- Origin: Cleveland, Ohio, U.S.
- Genres: Alternative rock, neo soul
- Years active: 2013–present
- Labels: Downtown Vertigo/Capitol (non-USA)
- Members: Jordy Towers; Ben Schigel; Sarah Dryer; Justin Andres;
- Past members: Matthew Gibson;
- Website: somekindawonderful.com

= SomeKindaWonderful =

American rock band

SomeKindaWonderful is an American rock band from Cleveland, Ohio, consisting of Jordy Towers on vocals, Sw1tched singer Ben Schigel on drums, Justin Andres on bass and keys and Sarah Dryer on percussion and vocals. Towers, a singer-songwriter formerly signed to Interscope Records, formed the band in January 2013 during a visit to Olmsted Falls, Ohio after meeting and befriending local musicians Matthew Gibson and Schigel at a bar, eventually heading to a studio and recording the song "Reverse".

The band later signed to Downtown Records and released their self-titled debut studio album on June 16, 2014. "Reverse" (written the night they met in a bar just outside of Cleveland Ohio) was released as their debut single and garnered initial support from Los Angeles modern rock station KROQ, eventually peaking at number 1 on the Billboard Alternative Songs chart. The band went on a US tour supporting New Politics and Bad Suns in Fall 2014. Spring 2015 they did a US Headlining tour, "Burn It Up Tour," supported by Marc Scibilia. Following all of this, each of the members, except Jordy Towers (Lead Singer), decided to retire from the touring life to start families.

In 2016, Towers decided to start creating new SomeKindaWonderful music. SKW was his brain child and did not want to give it up since the success of "Reverse" kept fans wondering where SKW had gone. In July of the same year, Towers connected with German producer Nikolai Potthoff and started creating a new sound for SKW. Towers says, "I think Nikolai and I have captured the natural progression of where SKW should be. As we all know the musical landscape changes so rapidly and I think we've created some timeless records here and have changed with the times nicely".

The EP is forthcoming. The lead single, released in July 2017, is titled "Wheels Up" and featured rapper Casey Veggies. Towers says, "the track is a bass heavy alt soul song we wrote in 10 minutes one night on sleep deprivation and weed."

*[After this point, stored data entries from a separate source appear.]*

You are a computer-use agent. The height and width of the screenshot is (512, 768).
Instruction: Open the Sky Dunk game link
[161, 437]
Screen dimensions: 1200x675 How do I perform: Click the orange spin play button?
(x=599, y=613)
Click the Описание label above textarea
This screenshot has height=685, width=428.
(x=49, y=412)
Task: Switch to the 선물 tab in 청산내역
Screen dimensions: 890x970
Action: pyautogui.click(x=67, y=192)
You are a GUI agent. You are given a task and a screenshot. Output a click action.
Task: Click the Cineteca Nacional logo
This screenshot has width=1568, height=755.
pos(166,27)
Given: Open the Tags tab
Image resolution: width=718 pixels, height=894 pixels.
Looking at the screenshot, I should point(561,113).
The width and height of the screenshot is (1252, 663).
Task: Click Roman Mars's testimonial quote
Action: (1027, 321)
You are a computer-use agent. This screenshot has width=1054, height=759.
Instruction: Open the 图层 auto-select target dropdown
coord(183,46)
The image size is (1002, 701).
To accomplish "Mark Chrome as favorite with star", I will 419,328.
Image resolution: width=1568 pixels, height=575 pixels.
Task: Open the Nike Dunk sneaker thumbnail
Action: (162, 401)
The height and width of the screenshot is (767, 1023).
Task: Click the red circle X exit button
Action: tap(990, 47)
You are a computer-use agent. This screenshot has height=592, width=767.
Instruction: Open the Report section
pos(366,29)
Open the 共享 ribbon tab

Towers came into music as a rapper. Touring with Lupe Fiasco as his opening act on "The Cool" tour in 2008 when Towers went by the name "Optimus."

==Discography==
===Studio albums===

List of studio albums, with selected chart positions
| Title | Album details | Peak chart positions |
US Heat
| SomeKindaWonderful | Released: June 16, 2014 (US); Label: Downtown; Formats: CD, LP, digital download; | 31 |

===Singles===

List of singles, with selected chart positions, showing year released and album name
| Title | Year | Peak chart positions |  |  | Album |
| US Alt. | US Rock Air. | GER |
| "Reverse" | 2013 | 18 | 30 | 30 | SomeKindaWonderful |
| "California Love" | 2014 | — | — | — | Non-album single |
| "Wait For Me" | 2015 | — | — | — | Non-album single (US) |
"—" denotes a recording that did not chart or was not released in that territory.